Myotilinopathie (LGMD1A)
Muskeldystrophien sind eine klinisch und genetisch heterogene Gruppe
primär degenerativer, progressiv verlaufender Muskelerkrankungen.
Das Manifestationsalter der Erkrankung ist sehr variabel. Die Klassifikation
der vielen Formen der Muskeldystrophien erfolgt heute zumeist auf
Grund ihrer defekten Genprodukte und der Vererbungsmuster. Eine
Untergruppe der Muskeldystrophien stellen die Gliedermuskeldystrophien
(limb girdle muscular dystrophy, LGMD) dar. LGMDs werden in autosomal
dominante (LGMD1A-1D) und rezessiv (LGMD2A-J) vererbte Formen unterteilt.
Die Myotilinopathie (LGMD1A) ist eine autosomal dominant vererbte
Gliedergürteldystrophie. Sie wird verursacht durch Mutationen
im Myotilin (MYOT/ehemals TTID) Gen auf Chromosom 5q31. Der Verlust
von Myotilin führt zudem zu allelischen Formen der LGMD1A,
zur myofibrillären Myopathie und zur spheroid body Myopathie.

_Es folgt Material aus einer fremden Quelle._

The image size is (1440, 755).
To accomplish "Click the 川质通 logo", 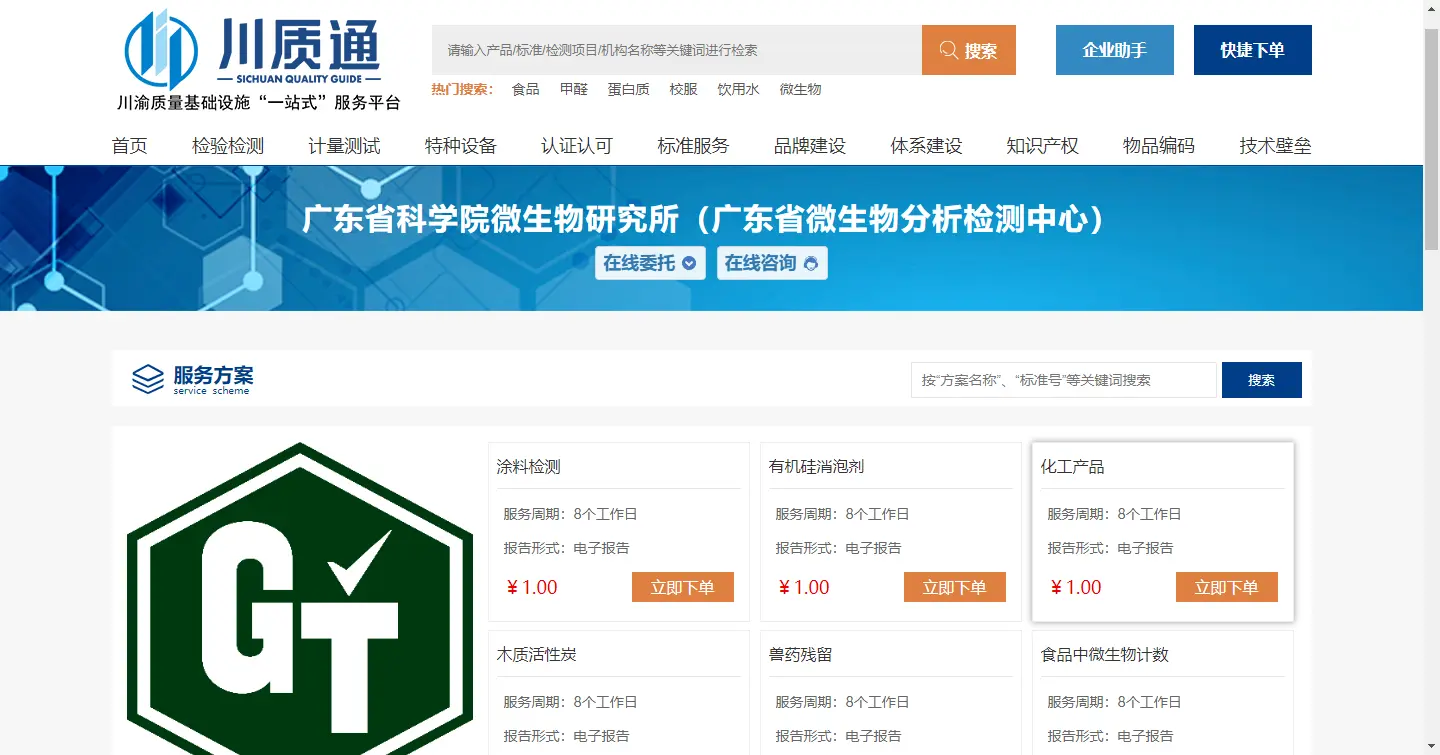I will 258,60.
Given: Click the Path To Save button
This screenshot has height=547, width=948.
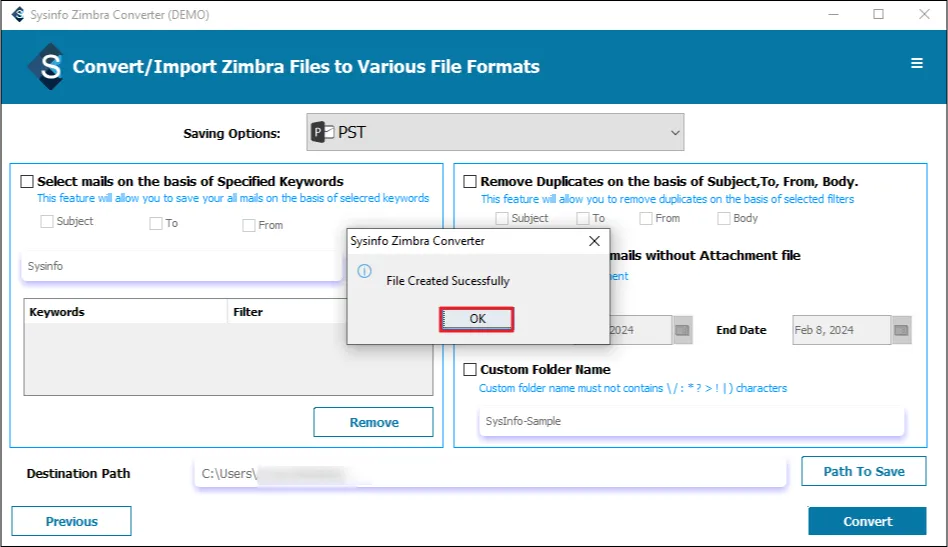Looking at the screenshot, I should click(864, 472).

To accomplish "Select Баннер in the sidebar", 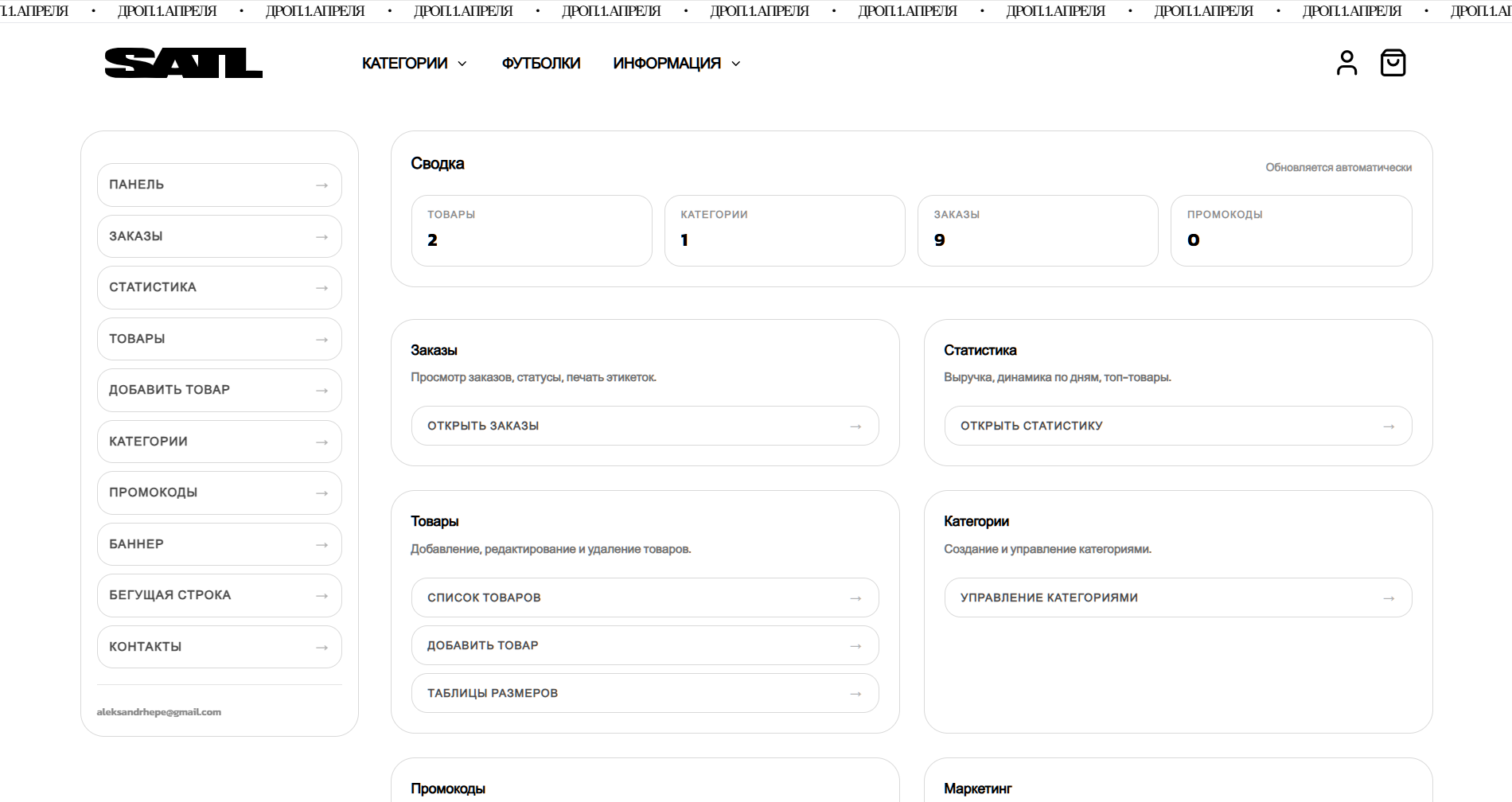I will [x=220, y=544].
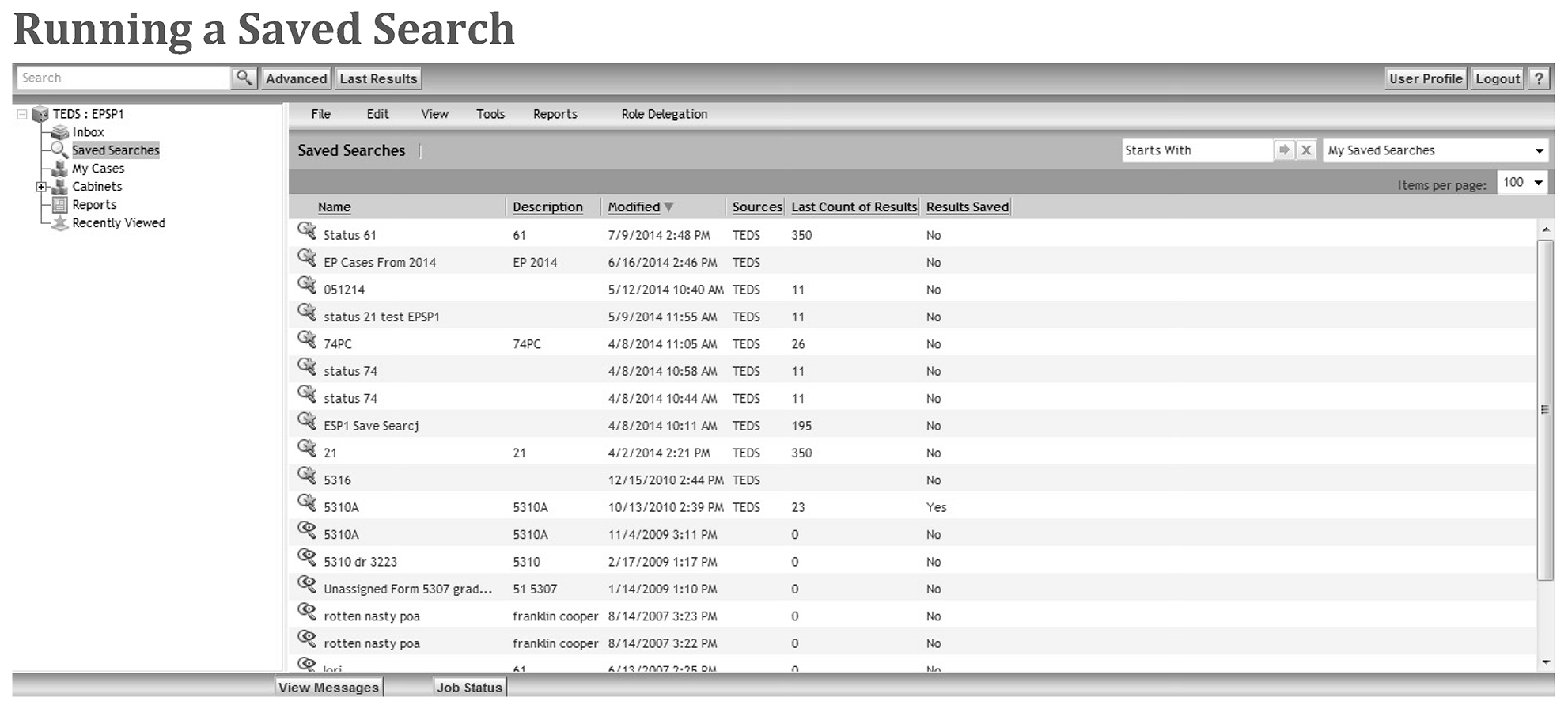
Task: Click the arrow icon to apply the filter
Action: (1284, 150)
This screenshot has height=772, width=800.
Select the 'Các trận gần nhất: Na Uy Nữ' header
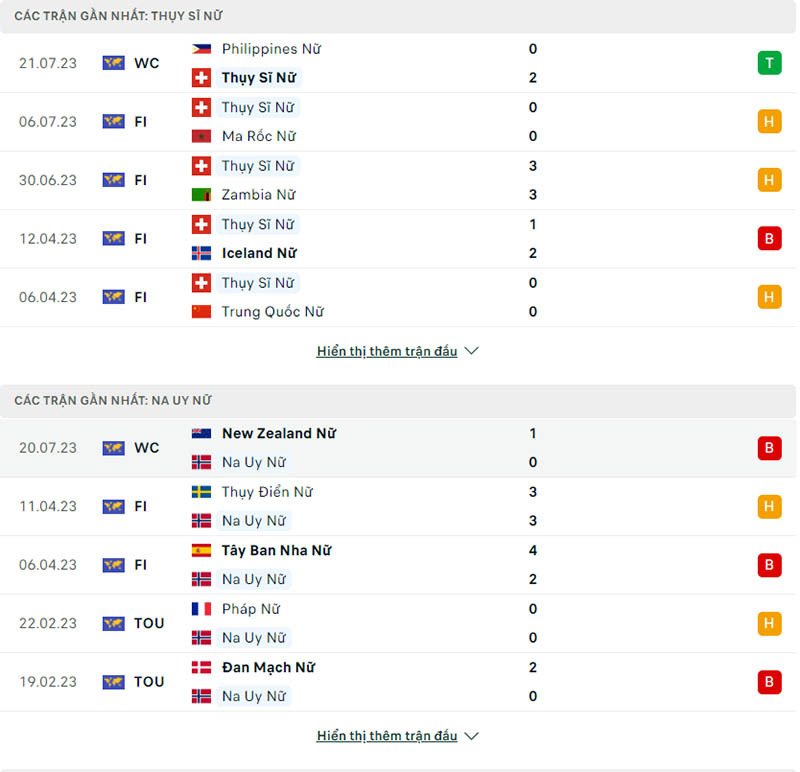pos(113,400)
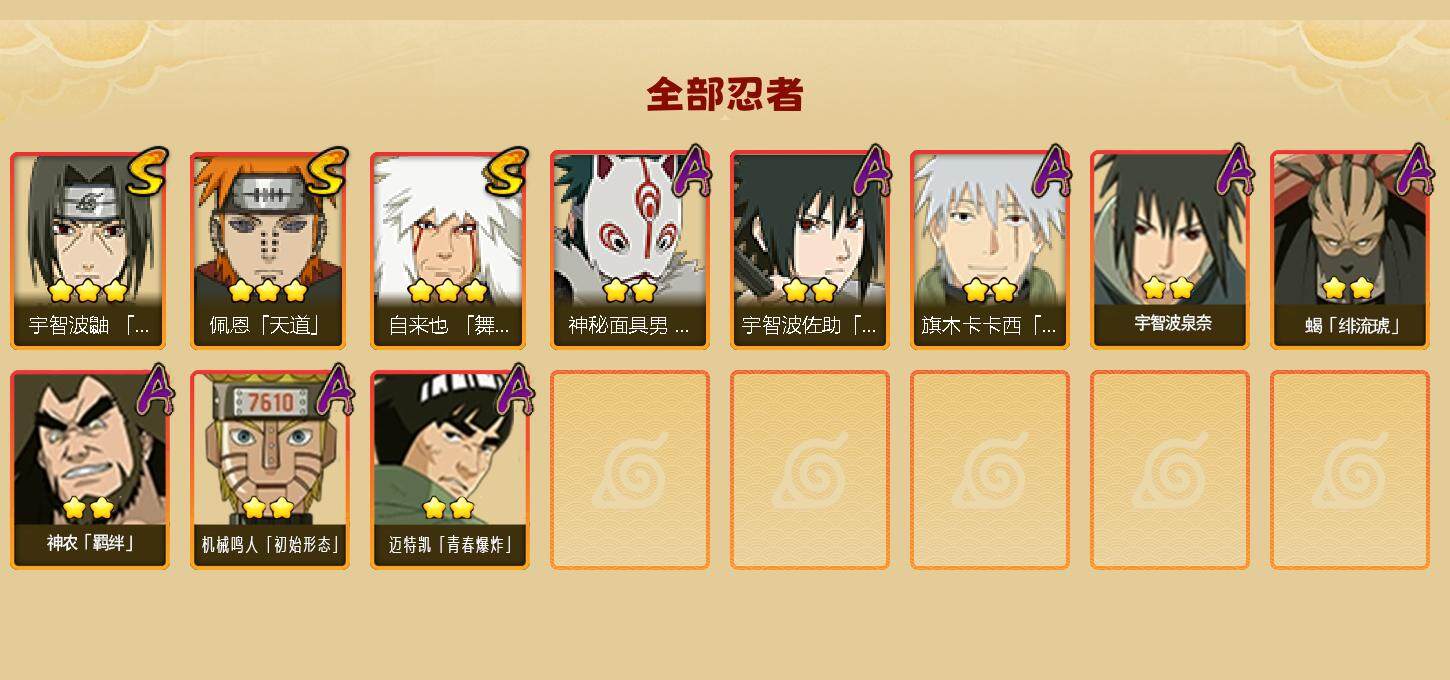
Task: Click the A rank badge on 蝎
Action: [x=1414, y=171]
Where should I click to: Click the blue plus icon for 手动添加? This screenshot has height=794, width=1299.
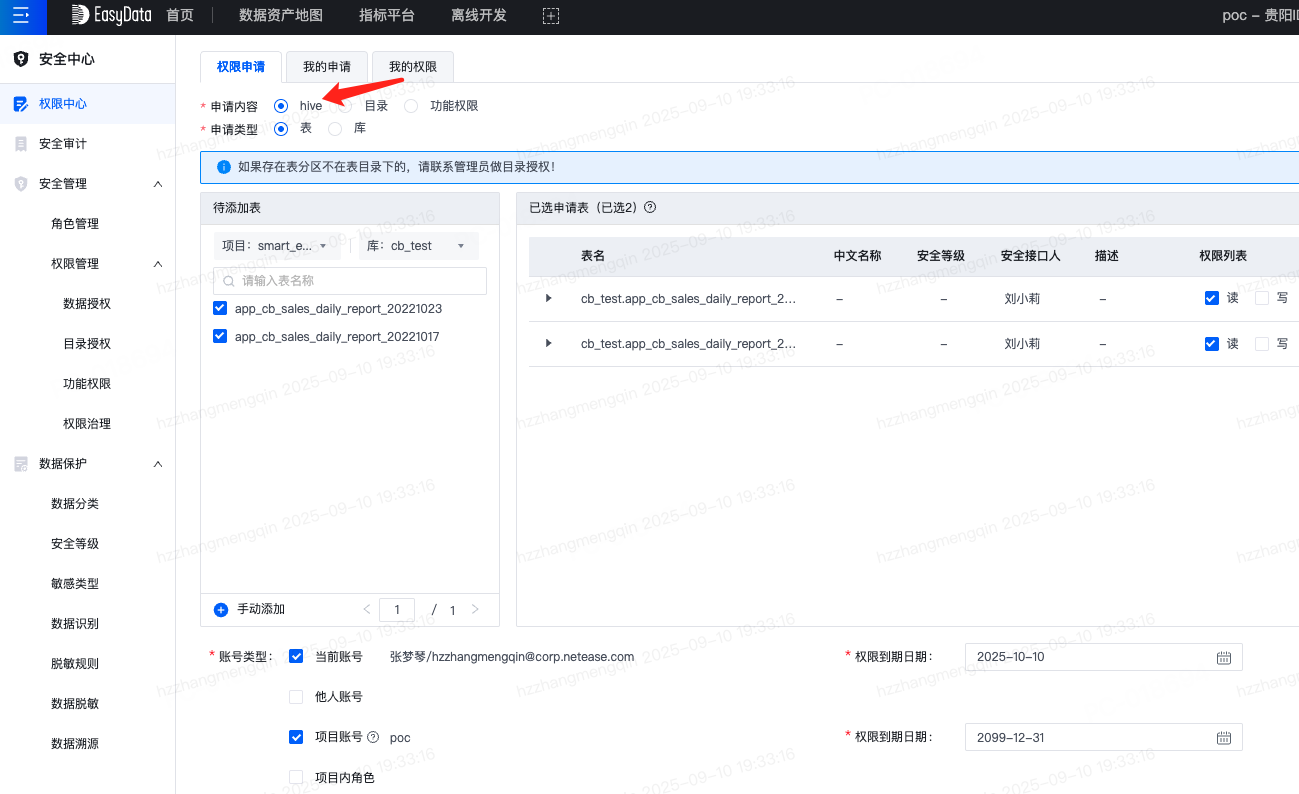point(221,609)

Myotilin ist ein Sarkomerprotein, das hauptsächlich im Skelettmuskel,
aber auch in geringer Konzentration im Herzmuskel exprimiert. Die
Krankheit beginnt zwischen 40-75 Jahren mit Muskelschwäche
in der distalen und proximalen Beinmuskulatur. In einigen Patienten
wurden Cardiomyopathien, Atembeschwerden und periphere Neuropathien
festgestellt. Bisher wurden insgesamt 5 Mutationen im MYOT-Gen beschrieben.
Für Mutationsanalysen im MYOT-Gens werden die 9 codierenden
Exons mittels Polymerase-Kettenreaktion (PCR) amplifiziert und unter
Einschluss der konservierten Exon- und Intron-Grenzen direkt sequenziert.